If you asked a script-writer to write this for a movie, he would have laughed you out of the room. “Yeah, sure. The Red Sox trail the Yankees by 3 games, and then win four straight to capture the championship? No one will believe that.”

I could tell you now that I called my dad and my brothers and sisters. I could tell you I woke up in the middle of the night, sat on the edge of my bed and cried. I could tell you I recieved probably 100 e-mail at work the next day from current, long time, and long lost friends who wanted to ask me if I was happy or tell me how happy they were for me. I could tell you that I cried at my desk at work probably 10 times that day - and by cry I mean openly wept - the emotion and the thoughts of family and friends completely overwhelming me. I could tell you my sister sent me an e-mail saying one of the doctors who works at her hospital in Maine came in wearing a Red Sox hat and did a hand-stand in front of dozens of medical professionals. I could tell you this and many other things to end this chapter, but I won't.

I know a man who did it better than I could ever think to. His name is Bill Simmons, a young and very talented guy who writes for ESPN.com.
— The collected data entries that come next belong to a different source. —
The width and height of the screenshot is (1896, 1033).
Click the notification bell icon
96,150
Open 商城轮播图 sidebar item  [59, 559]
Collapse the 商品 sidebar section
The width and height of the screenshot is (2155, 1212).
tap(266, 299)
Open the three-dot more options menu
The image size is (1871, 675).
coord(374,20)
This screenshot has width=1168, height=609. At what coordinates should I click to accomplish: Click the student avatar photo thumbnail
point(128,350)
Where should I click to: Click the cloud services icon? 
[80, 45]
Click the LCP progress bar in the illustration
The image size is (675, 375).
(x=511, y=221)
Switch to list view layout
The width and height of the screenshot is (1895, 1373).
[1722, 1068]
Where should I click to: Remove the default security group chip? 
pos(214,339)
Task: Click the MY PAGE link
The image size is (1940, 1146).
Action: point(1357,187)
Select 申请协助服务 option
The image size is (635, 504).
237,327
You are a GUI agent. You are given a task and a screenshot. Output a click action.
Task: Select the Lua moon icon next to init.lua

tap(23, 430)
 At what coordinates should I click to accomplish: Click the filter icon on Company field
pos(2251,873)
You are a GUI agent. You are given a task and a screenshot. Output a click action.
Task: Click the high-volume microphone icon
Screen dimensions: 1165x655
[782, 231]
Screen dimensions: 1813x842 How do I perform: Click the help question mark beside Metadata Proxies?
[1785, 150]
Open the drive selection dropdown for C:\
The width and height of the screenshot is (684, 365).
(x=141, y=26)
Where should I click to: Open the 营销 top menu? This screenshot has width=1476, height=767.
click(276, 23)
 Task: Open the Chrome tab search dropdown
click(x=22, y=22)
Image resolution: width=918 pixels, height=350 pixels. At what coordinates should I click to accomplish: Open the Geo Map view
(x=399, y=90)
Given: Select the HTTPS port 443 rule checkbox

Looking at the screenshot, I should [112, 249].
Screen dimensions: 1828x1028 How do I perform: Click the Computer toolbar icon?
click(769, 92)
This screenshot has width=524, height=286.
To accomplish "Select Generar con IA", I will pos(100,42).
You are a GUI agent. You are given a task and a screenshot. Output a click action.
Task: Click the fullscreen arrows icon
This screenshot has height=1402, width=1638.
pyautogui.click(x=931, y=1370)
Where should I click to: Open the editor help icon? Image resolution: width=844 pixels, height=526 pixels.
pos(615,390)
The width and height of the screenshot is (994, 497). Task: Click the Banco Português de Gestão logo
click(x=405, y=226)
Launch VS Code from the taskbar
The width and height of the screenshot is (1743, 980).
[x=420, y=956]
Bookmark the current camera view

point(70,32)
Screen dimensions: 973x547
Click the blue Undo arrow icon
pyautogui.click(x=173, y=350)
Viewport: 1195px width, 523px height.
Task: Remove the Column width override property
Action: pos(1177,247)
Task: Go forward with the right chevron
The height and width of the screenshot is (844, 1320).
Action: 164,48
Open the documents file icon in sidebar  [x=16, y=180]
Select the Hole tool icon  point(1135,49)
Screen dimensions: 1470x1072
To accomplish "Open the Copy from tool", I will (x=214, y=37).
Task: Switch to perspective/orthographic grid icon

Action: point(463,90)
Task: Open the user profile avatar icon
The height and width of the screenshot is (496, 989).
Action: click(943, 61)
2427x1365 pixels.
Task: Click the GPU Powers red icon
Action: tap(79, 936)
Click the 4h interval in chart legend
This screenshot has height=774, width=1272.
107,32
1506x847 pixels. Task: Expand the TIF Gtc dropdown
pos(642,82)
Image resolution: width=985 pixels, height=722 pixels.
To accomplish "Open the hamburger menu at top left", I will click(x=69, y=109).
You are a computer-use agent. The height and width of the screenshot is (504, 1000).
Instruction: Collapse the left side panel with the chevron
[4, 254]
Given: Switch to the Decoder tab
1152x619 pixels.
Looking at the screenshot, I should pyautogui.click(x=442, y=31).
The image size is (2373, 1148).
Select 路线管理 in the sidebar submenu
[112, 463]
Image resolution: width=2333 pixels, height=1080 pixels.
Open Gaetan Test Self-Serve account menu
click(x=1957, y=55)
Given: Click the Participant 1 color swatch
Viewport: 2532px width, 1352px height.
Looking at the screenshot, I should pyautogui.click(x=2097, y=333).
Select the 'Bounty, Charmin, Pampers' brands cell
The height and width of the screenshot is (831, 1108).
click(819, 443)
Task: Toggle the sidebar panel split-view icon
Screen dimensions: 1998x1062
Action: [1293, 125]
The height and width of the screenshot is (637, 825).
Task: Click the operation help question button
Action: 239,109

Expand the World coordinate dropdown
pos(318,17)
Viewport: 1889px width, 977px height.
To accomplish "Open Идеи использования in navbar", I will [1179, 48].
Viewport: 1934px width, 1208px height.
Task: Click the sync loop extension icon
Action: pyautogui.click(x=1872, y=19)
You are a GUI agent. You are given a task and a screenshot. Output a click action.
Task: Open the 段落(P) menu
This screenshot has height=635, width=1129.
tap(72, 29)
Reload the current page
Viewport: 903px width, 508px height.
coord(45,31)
Here is what he said, in a nutshell:

I went to my Dad’s house in Boston, the party still raging outside and downtown as far as anyone could see. I walked into the living room, and my dad was asleep in the recliner, TV remote firmly clutched in his hand, the local news running a continuous loop of the game highlights as well as the live party going on in the streets of Boston at that very moment.

“Dad”, I said softy. “You awake?”

“Dad?”

My dad stirred in his chair and opened his eyes. “I can’t believe it”, he said. “I can’t believe we beat the Yankees”.

That’s right dad, and this time it wasn’t a dream.